*DADOS FORNECIDOS*
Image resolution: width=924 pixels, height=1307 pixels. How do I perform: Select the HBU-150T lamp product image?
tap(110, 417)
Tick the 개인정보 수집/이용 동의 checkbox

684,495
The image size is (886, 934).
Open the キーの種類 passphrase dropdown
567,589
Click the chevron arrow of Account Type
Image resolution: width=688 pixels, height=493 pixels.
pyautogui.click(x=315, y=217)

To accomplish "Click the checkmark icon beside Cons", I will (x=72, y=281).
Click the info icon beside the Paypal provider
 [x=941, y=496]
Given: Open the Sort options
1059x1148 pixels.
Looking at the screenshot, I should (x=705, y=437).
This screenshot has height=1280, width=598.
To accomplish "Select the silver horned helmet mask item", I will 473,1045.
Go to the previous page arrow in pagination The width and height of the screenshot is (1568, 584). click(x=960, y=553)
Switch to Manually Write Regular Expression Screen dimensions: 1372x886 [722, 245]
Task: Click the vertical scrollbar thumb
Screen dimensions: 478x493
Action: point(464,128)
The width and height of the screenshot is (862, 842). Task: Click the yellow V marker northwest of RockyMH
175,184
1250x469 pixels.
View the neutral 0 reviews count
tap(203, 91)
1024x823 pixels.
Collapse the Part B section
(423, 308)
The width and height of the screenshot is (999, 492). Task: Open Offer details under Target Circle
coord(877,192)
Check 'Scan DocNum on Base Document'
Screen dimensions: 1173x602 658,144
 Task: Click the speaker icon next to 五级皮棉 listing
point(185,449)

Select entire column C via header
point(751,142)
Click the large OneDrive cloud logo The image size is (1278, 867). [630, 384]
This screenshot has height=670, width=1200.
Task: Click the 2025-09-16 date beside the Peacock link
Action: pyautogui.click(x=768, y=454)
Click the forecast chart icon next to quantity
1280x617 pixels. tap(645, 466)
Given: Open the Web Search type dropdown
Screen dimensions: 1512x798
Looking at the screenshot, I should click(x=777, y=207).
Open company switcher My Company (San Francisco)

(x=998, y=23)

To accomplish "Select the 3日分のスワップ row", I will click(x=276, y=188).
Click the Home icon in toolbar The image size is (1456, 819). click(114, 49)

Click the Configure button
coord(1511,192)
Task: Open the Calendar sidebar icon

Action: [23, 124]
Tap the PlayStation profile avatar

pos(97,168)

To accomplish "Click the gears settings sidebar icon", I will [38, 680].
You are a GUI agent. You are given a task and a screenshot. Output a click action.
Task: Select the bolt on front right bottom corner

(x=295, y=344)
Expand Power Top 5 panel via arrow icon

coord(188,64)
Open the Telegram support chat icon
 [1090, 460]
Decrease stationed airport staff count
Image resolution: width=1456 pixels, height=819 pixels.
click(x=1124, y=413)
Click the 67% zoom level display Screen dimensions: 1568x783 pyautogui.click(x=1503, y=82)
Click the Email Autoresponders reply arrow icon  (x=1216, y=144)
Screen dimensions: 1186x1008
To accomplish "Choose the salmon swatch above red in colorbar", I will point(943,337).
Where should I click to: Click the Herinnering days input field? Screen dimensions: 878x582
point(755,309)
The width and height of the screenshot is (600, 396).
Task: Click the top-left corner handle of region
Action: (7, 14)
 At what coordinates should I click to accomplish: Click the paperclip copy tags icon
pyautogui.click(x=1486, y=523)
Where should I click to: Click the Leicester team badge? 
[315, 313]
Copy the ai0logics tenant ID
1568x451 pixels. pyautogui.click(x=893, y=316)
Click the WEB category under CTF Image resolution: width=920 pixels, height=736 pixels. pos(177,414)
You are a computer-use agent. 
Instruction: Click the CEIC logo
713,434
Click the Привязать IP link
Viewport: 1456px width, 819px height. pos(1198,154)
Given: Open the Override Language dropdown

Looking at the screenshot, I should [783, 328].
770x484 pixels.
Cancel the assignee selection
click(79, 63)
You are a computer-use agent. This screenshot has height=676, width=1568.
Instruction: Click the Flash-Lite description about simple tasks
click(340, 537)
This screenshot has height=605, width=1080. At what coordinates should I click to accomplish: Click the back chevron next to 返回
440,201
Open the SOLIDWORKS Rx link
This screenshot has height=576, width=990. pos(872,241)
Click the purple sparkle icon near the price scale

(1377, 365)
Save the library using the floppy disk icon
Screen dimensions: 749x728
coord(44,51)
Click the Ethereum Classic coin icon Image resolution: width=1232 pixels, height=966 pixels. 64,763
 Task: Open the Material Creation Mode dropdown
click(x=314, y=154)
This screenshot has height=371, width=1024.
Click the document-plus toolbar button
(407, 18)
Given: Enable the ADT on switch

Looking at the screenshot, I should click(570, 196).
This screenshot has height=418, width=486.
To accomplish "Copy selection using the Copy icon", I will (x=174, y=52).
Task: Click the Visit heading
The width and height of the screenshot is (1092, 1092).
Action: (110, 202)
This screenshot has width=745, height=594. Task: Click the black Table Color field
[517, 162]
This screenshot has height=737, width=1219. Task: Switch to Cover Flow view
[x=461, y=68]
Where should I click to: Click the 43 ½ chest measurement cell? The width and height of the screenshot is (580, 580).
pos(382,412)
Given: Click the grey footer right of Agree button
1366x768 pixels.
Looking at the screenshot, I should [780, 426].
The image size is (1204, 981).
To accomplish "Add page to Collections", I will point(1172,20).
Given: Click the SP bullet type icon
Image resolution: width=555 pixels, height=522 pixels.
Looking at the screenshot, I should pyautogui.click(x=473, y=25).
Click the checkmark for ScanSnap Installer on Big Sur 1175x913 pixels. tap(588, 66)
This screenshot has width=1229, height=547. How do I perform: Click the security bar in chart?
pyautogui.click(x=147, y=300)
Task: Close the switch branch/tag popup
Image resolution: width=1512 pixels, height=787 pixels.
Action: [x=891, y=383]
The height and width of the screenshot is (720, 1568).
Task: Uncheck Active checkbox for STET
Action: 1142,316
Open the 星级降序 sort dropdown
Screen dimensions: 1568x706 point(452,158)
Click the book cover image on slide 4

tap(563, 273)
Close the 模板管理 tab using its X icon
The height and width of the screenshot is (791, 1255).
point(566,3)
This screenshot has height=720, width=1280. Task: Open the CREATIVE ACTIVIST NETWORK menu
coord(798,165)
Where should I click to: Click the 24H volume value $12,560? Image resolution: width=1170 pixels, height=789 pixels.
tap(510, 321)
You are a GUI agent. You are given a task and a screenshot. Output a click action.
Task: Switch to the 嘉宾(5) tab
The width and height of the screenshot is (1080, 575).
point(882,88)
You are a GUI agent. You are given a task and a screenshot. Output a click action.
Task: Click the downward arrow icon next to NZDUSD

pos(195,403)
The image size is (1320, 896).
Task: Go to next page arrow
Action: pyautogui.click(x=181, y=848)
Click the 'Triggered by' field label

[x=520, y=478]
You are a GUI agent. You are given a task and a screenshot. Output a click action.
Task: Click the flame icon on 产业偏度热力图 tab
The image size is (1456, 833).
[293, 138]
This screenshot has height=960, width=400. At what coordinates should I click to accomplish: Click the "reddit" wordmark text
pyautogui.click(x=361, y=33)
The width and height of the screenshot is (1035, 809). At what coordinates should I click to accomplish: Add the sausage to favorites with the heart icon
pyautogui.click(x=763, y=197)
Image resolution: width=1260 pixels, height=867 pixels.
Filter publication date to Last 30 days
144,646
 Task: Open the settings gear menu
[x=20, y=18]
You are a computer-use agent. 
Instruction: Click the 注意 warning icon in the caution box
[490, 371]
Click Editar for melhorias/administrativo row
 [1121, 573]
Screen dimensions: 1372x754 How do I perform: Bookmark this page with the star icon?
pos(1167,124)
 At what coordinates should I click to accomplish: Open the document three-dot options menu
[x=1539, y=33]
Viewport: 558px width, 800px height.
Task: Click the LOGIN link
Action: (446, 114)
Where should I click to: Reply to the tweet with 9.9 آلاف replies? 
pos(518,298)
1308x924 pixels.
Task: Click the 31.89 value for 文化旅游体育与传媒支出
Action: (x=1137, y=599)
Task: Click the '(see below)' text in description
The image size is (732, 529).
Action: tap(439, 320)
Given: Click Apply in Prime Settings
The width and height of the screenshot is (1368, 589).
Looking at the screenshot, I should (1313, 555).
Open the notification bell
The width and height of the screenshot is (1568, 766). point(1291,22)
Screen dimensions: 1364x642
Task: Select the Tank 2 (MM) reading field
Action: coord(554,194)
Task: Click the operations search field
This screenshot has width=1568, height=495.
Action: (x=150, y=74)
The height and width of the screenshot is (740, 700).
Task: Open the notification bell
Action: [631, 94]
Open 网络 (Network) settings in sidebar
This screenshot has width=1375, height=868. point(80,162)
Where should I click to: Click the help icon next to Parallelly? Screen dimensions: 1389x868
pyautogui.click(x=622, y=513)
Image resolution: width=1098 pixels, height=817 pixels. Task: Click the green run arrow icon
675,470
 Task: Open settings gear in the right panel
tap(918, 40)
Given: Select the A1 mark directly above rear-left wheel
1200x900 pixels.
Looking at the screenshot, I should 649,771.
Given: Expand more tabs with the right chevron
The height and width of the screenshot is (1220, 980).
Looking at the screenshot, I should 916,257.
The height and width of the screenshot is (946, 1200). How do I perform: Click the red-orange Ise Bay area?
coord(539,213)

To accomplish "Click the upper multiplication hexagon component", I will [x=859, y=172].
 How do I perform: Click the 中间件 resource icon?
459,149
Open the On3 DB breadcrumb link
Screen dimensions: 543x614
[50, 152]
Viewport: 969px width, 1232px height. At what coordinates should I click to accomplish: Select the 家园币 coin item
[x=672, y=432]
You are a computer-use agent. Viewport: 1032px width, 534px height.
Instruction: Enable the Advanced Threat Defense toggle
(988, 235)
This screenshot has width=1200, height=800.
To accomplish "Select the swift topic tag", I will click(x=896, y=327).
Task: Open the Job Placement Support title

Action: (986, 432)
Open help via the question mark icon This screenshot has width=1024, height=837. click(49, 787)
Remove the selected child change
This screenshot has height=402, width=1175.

*OBJETIVO DECLARADO*
Pode editar o trecho que começa na linha que contém "Where should I click to: Click the 43" e termina na linha que contém "point(882,88)", reescrevendo só essas linhas com "Agree button" substituído por "Accept button" e todo o resto sem alteração?

*RESPOSTA*
Where should I click to: Click the 43 ½ chest measurement cell? The width and height of the screenshot is (580, 580).
pos(382,412)
Given: Click the grey footer right of Accept button
1366x768 pixels.
Looking at the screenshot, I should [780, 426].
The image size is (1204, 981).
To accomplish "Add page to Collections", I will point(1172,20).
Given: Click the SP bullet type icon
Image resolution: width=555 pixels, height=522 pixels.
Looking at the screenshot, I should pyautogui.click(x=473, y=25).
Click the checkmark for ScanSnap Installer on Big Sur 1175x913 pixels. tap(588, 66)
This screenshot has width=1229, height=547. How do I perform: Click the security bar in chart?
pyautogui.click(x=147, y=300)
Task: Close the switch branch/tag popup
Image resolution: width=1512 pixels, height=787 pixels.
Action: [x=891, y=383]
The height and width of the screenshot is (720, 1568).
Task: Uncheck Active checkbox for STET
Action: 1142,316
Open the 星级降序 sort dropdown
Screen dimensions: 1568x706 point(452,158)
Click the book cover image on slide 4

tap(563, 273)
Close the 模板管理 tab using its X icon
The height and width of the screenshot is (791, 1255).
point(566,3)
This screenshot has height=720, width=1280. Task: Open the CREATIVE ACTIVIST NETWORK menu
coord(798,165)
Where should I click to: Click the 24H volume value $12,560? Image resolution: width=1170 pixels, height=789 pixels.
tap(510, 321)
You are a GUI agent. You are given a task and a screenshot. Output a click action.
Task: Switch to the 嘉宾(5) tab
The width and height of the screenshot is (1080, 575).
point(882,88)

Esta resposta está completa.